White’s assumption is that the ‘structures’ are unequal to the task, but if that is the case it does not necessarily mean that it is impossible to inculcate skills of musical perception. It does mean, however, that not only have the schools systems put in place in Ireland by the British administration between 1830 and 1878 proved unsuited to the inculcation of ‘Western’ skills for the youth of Ireland, but also the change of administration in 1922 implicitly decided that music of all kinds was not a priority for emergent Ireland. If there is a failure of procedure, it stems from a failure of intent and indeed a failure of imagination, at a time when the gravest decisions were being taken as to the political, social, economic and cultural future of the country. Music escaped this failure of imagination in one vital sense: the expectation that, as a cultural medium, it might prove to be a social panacea made it largely immune to inspection or discussion.

For Harry White to have spoken in his 1995 address to MEND[12] of ‘the absence of art music from the Irish mind’, and to wish for the creation of an ‘informed listenership’,[13] is to overstate the case, since the minority of those in Ireland who can listen to ‘art music’ will inevitably remain a small minority as it would be in any other country. In her study of the Celtic Renaissance, Jeanne Sheehy paid almost no attention at all to the phenomenon of music,[14] while in his more recent study, The Irish Mind, Richard Kearney and his contributors tacitly exclude the notion that music contributes to the Irish consciousness or creative process.[15] It is indicative also of the perception of music within RTÉ itself that the major ideological critique of the organisation, Sit Down and be Counted by Lelia Doolan, Bob Quinn and Jack Dowling should have ignored the subject of the station’s musical policy and output,[16] although Quinn has recently written with insight of the establishment by RTÉ of its classical music radio channel, Lyric FM.[17]

White’s point, however, is more serious:

The current projection of Ireland’s musical culture… is an emphatic repudiation of Western art music, which is a pretty stiff price to pay for the technical finesse and bravura of Riverdance and A River of Sound. I realise that it has become almost de rigueur to insist that all music is of the same specific gravity, but I am not persuaded by such political correctness in musical matters: almost any significant work from the art tradition renders such insistence absurd. Not that Riverdance should be sneezed at: snobbery will avail nothing in discriminations between different kinds of music.[18]

White would seem to be unaware of, or unconcerned by, the debate in the ‘Crossroads’ conference (1996) which was occupied by the fall-out from Micheál Ó Suilleabháin’s A River of Sound and oblivious to the fact that his reference to ‘significant work’ immediately condemns him for the snobbery which he disavows. That RTÉ should have been the forum in which both Riverdance and A River of Sound were conceived once more points to the contentious, and potentially divisive, area in which the competing claims of musical taste are to be confronted and debated.

» EXERCISE INSTRUCTIONS:
**A)** Translate this sentence from the excerpt on music in Irish cultural life into Spanish: "Music escaped this failure of imagination in one vital sense: the expectation that, as a cultural medium, it might prove to be a social panacea made it largely immune to inspection or discussion."
**B)** Rewrite the excerpt on music in Irish cultural life from "White would seem" to "be confronted and debated.", renaming "conference" as "symposium".
The material after this point comes from a separate source.

» PROVIDED RECORDS:
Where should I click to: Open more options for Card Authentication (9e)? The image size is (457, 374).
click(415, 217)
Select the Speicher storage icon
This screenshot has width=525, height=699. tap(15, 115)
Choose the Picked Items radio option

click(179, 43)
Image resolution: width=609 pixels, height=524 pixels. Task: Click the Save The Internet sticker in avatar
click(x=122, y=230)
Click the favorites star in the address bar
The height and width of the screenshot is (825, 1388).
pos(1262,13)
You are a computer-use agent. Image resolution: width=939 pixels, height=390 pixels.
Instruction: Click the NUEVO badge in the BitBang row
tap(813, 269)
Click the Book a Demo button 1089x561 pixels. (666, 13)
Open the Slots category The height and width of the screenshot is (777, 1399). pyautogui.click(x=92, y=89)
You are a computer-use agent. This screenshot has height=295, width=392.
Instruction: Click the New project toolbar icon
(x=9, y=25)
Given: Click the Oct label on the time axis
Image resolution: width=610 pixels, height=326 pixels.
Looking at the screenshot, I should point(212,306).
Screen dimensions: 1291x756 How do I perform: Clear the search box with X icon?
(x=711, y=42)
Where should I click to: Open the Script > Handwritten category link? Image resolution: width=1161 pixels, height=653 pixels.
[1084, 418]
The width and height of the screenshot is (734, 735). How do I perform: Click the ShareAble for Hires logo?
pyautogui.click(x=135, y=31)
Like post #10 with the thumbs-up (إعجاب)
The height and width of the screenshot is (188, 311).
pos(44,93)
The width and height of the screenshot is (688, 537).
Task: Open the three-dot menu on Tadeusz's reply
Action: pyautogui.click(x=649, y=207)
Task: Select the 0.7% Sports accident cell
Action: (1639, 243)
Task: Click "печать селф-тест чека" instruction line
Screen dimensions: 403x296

» ANSWERS GIVEN:
**A)** La música escapó a este fracaso de la imaginación en un sentido fundamental: la expectativa de que, como medio cultural, pudiera resultar una panacea social la hizo en gran medida inmune al examen o al debate.

**B)**
White would seem to be unaware of, or unconcerned by, the debate in the ‘Crossroads’ symposium (1996) which was occupied by the fall-out from Micheál Ó Suilleabháin’s A River of Sound and oblivious to the fact that his reference to ‘significant work’ immediately condemns him for the snobbery which he disavows. That RTÉ should have been the forum in which both Riverdance and A River of Sound were conceived once more points to the contentious, and potentially divisive, area in which the competing claims of musical taste are to be confronted and debated.